Le caractère inexcusable ou non de l’erreur du professionnel
La possible mise à l’écart de la nullité d’une vente aux enchères publiques pour les adjudicataires professionnels est subordonnée à la réunion de plusieurs critères cumulatifs. L’absence de l’un d’entre eux permettra alors à l’adjudicataire professionnel lésé d’obtenir la nullité pour erreur sur les qualités essentielles de l’œuvre d’art ou de l’objet acquis. Cette solution vient d’être une nouvelle fois rappelée le 31 janvier 2023 par la Cour d’appel d’Aix-en-Provence.

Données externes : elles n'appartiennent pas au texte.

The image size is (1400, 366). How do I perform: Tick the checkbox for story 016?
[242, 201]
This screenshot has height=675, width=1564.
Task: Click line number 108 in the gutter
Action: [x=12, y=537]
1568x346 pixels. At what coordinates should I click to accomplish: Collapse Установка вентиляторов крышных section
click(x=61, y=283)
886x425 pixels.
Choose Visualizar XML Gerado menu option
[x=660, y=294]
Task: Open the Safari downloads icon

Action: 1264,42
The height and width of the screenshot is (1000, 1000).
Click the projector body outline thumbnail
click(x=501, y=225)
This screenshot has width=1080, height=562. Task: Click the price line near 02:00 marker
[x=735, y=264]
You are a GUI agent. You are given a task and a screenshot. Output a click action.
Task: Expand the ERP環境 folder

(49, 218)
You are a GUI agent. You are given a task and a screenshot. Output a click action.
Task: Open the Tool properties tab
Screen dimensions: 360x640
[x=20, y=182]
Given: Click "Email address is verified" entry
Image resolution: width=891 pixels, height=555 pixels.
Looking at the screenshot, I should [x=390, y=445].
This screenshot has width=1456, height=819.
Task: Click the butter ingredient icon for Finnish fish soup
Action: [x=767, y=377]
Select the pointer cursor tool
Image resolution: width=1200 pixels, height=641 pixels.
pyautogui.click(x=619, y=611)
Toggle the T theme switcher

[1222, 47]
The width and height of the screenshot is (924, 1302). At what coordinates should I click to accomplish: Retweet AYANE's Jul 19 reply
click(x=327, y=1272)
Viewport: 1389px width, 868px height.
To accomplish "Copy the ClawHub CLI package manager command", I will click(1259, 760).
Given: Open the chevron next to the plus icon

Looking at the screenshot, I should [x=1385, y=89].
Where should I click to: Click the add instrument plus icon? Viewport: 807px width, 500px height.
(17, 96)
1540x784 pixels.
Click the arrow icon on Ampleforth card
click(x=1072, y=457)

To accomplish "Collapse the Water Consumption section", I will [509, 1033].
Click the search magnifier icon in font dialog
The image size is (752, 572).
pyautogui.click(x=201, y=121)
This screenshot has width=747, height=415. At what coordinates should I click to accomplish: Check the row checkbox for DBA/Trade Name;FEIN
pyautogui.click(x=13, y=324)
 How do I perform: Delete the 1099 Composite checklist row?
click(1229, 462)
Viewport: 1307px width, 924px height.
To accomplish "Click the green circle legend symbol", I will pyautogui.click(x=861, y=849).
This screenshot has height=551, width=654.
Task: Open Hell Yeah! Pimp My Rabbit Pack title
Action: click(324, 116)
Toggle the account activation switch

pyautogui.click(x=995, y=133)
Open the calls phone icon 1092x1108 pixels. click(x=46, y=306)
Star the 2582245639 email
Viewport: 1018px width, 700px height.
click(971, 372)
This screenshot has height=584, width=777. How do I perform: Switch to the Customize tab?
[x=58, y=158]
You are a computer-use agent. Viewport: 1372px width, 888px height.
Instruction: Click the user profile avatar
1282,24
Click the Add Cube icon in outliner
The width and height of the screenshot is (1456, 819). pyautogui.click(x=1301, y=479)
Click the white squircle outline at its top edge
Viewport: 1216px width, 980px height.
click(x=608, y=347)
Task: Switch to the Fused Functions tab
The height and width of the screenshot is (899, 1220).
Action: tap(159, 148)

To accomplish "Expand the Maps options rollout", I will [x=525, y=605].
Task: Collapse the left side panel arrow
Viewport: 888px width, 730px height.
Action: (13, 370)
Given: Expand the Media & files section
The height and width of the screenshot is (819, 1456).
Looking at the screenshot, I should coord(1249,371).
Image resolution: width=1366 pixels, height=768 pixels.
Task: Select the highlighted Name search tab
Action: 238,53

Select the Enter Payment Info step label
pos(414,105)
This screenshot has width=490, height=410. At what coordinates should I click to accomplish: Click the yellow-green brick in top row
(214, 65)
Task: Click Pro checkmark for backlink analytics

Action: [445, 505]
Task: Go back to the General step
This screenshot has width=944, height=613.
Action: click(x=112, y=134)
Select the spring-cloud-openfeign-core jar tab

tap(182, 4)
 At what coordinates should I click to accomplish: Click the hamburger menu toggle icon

La vente aux enchères publiques n’est aucunement l’apanage du seul amateur. Nombre de professionnels viennent également sourcer les objets qu’ils proposeront ensuite en leur galerie, sur les stands de salons et de foires ou encore auprès d’une clientèle désireuse de bénéficier de l’œil et de la connaissance du professionnel. Pour autant, l’adjudicataire, qu’il soit amateur ou professionnel, s’avère toujours potentiellement confronté à l’incertitude qui caractérise l’authentification d’une œuvre ou d’un objet d’art. Celle-ci, bien qu’elle soit le résultat d’une expertise préalable menée par la maison de ventes conjointement ou non avec un expert, est bien souvent marquée du sceau d’une certaine relativité. L’évolution des connaissances ou de l’appréhension d’un corpus artistique en offre régulièrement des illustrations. Et une telle remise en cause a posteriori de l’attribution certaine d’une œuvre au sein d’un catalogue de vente n’est pas sans conséquence juridique. Elle emporte, en effet, la reconnaissance corrélative d’une erreur sur les qualités essentielles au bénéfice de l’adjudicataire lésé, sous réserve que les trois conditions cumulatives de cette action visée à l’article 1132 du Code civil soient réunies, dont le caractère excusable de l’erreur.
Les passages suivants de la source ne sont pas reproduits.